The Invisible Injury
There’s something I call “The Invisible Injury”.
It’s not a pain or a pull. The invisible injury doesn’t happen from one moment to the next like a crash. It sneaks up on you. And many times you don’t even know you have it until it goes from small to big.
What is it? Fatigue!
It’s tricky to spot because at first it’s just a vague feeling that something isn’t 100%. “I’m a bit off. I’m more tired than I should be. My workouts have sucked recently. I train tons but can’t sleep. Even though life is good, I feel a little depressed. I’ve lost my mojo and all I can think about is sitting on the couch and eating chips.” The list goes on…
A little fatigue is part of the endurance game though. By nature, we get more fit by reaching beyond our current fitness in training. But that benefit only comes when we recover fully before reaching again. And if we don’t, the burnout clock starts ticking. An invisible injury has started to form.
The body has an amazing capacity to mask building fatigue though. The first is from our ability to convince ourselves that “I’m just being lazy”. We override that little voice calling for some extra rest and recovery. You can still have solid training and racing even with low grade fatigue.
But without correcting the reason fatigue has started, you’ll eventually hit the midpoint. That’s when you can’t put your finger on what’s going on, but it feels like you are actually getting out of shape even though you’re hitting all your training as planned. First your times start to get slower in the pool. Then it starts to become a struggle to get your heart rate up on the bike. And then you feel like your body is full of lactic acid even at the start of an easy run. Out of breath and full of lactate at a pace minutes per mile slower than you can normally hold? Yes, the invisible injury is festering.
Then the wheels start to come off.
You go from one day feeling like a super hero because you rose up and maybe even hit a PR is a workout, but then the next you are wasted beyond belief. It takes a supreme mental effort to even think about going out for another workout. From super hero to near zero…it’s a sure sign that the invisible injury is spinning out of control.
By this point most people have either gotten sick or injured, which forces them to slow down and take it easy. But not always. And for sure, don’t wait for an illness or an injury to tell you when it’s time to ease up!
Here are three huge signs you are unsustainably fatigued:
- You can’t get your heart rate up in training. Or if you can, it’s only for a few minutes, then it drops way back down no matter how hard you try.
- Even going slowly your muscles are burning.
- Your training is like a yoyo. One day you feel supercharged, the next you can barely get going.
What are training pitfalls that get you to that state of having the invisible injury?
- Doing more than three hard days in a row. Two demanding days are generally ok. But three is the limit. After that take a day super easy.
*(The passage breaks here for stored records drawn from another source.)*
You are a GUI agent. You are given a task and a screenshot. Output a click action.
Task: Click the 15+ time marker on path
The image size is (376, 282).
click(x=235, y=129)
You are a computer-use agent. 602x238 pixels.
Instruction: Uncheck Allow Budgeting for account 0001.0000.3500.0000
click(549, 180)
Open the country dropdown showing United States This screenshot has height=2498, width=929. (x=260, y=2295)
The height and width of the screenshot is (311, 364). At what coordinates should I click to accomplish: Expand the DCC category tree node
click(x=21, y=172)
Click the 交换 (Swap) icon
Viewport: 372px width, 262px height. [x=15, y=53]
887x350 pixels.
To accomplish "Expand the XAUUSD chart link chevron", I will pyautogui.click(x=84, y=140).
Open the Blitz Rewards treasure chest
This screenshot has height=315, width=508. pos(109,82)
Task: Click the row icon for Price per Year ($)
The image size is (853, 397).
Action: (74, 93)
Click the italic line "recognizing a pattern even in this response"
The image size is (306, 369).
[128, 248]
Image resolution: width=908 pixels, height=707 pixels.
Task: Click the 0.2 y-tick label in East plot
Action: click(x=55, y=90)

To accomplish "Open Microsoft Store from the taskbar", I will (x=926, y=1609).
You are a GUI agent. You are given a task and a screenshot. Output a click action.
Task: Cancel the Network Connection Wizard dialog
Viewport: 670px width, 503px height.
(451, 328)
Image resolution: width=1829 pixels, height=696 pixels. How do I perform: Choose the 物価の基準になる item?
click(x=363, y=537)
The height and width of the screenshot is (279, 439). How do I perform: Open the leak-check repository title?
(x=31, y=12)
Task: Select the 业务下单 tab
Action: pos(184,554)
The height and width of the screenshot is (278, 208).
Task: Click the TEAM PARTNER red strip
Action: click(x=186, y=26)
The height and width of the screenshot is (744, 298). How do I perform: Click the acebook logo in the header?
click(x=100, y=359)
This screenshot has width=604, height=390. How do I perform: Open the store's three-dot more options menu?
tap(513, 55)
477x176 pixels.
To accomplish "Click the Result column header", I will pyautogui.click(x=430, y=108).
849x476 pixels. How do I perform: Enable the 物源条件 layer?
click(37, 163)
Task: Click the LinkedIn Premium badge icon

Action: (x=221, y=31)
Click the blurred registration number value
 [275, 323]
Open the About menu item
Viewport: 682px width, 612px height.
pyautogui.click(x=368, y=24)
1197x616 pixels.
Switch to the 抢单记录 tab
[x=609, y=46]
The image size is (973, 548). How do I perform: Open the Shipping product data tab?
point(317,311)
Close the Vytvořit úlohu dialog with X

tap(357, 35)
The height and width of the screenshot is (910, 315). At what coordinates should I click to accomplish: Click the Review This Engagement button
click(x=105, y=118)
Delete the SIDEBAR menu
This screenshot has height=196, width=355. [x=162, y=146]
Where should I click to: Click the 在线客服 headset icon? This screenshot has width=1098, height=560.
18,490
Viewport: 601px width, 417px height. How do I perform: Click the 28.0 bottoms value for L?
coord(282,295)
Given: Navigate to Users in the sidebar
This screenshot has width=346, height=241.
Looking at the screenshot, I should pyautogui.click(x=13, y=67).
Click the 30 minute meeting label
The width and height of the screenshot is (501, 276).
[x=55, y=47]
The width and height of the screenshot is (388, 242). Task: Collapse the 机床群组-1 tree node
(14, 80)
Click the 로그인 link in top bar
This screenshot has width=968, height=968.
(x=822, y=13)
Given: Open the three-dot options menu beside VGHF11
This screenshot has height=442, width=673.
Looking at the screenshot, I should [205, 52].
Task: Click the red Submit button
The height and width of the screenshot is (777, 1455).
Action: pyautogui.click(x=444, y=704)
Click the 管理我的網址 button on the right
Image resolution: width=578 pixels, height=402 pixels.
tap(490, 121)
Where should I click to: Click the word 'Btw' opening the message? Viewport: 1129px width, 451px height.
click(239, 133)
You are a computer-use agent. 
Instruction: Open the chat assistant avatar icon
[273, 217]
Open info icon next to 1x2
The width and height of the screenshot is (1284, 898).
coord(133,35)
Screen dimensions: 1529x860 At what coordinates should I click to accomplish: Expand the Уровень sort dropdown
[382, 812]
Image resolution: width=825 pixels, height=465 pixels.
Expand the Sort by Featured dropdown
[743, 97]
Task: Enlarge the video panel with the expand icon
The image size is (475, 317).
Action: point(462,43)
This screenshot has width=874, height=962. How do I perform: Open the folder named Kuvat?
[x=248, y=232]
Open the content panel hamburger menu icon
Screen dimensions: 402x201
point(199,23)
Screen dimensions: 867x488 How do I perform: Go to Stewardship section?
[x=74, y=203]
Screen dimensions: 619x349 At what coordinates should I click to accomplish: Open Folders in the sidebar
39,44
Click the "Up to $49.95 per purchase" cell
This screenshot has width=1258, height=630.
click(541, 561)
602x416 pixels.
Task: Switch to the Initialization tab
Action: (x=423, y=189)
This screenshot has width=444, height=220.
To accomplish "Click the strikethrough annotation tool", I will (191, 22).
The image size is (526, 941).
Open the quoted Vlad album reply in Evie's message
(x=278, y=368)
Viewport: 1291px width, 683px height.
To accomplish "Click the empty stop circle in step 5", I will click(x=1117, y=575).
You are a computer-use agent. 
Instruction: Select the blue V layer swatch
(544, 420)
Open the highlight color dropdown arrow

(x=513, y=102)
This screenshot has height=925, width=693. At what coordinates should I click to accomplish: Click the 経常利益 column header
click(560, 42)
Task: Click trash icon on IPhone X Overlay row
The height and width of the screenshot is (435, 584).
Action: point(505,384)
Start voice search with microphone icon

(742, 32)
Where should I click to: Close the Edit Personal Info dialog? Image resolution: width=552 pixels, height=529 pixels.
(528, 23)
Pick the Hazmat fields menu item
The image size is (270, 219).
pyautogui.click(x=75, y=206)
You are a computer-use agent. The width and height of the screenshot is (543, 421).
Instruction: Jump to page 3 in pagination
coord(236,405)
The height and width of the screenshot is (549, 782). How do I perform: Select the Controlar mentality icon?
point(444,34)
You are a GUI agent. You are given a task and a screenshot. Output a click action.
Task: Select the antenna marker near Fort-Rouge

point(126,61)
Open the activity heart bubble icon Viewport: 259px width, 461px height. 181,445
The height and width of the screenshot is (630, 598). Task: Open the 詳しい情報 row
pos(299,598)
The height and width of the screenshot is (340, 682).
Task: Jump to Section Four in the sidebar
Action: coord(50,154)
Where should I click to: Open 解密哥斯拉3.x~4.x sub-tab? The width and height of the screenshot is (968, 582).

- Doing too much fast training week after week. If you have limited time to train, this can be the go-to way of structuring workouts. But it only adds physical stress onto what is likely a busy stressful life that prevents you from having more time to get in your workouts.
- Lack of sleep. If you train hard, sleep hard. It’s that simple. If you up your training volume and intensity, up your sleep. It’s that simple!
How can you come back from being fatigued? How do you beat the invisible injury?
The easiest is to continuously be mindful of how your body is responding and recovering from your training. And I don’t mean mindful in the sense of are you sore or are you able to keep getting up for the sessions that are on your calendar. I am talking about tuning into how your body is feeling energetically:
- Are you feeling fresh more days of the week than not? You know what that means if you are not.
- Are you taking longer and longer to finally get going in your training sessions? You know what that means if it does.
- Does your brain feel like it’s in a fog when you get up in the morning? If it does, you can reach for another cup of coffee, but consider going back to bed and skipping that early morning swim in favor of some more sleep.
Here are three tips on trimming your training when you know fatigue is over the reasonable limit:
- Take one day completely off, then the next two cut your training load in half. See how you feel after that.
- If that doesn’t do it, keep the next seven days completely aerobic, nothing fast. Spin in an easy gear. Run a few minutes per mile slower than you ideally like to. Put on the pull buoy and paddles and keep your heart rate low in the pool.
- If you still haven’t come around, still keep it aerobic and cut your planned volume in half for the next week. Then if you are coming around, the following week do 75% of what is scheduled, and if you are gaining freshness, put a light tempo session in if planned at the end of that week. Then if it’s all good, the following week, build back to normal volumes and intensity.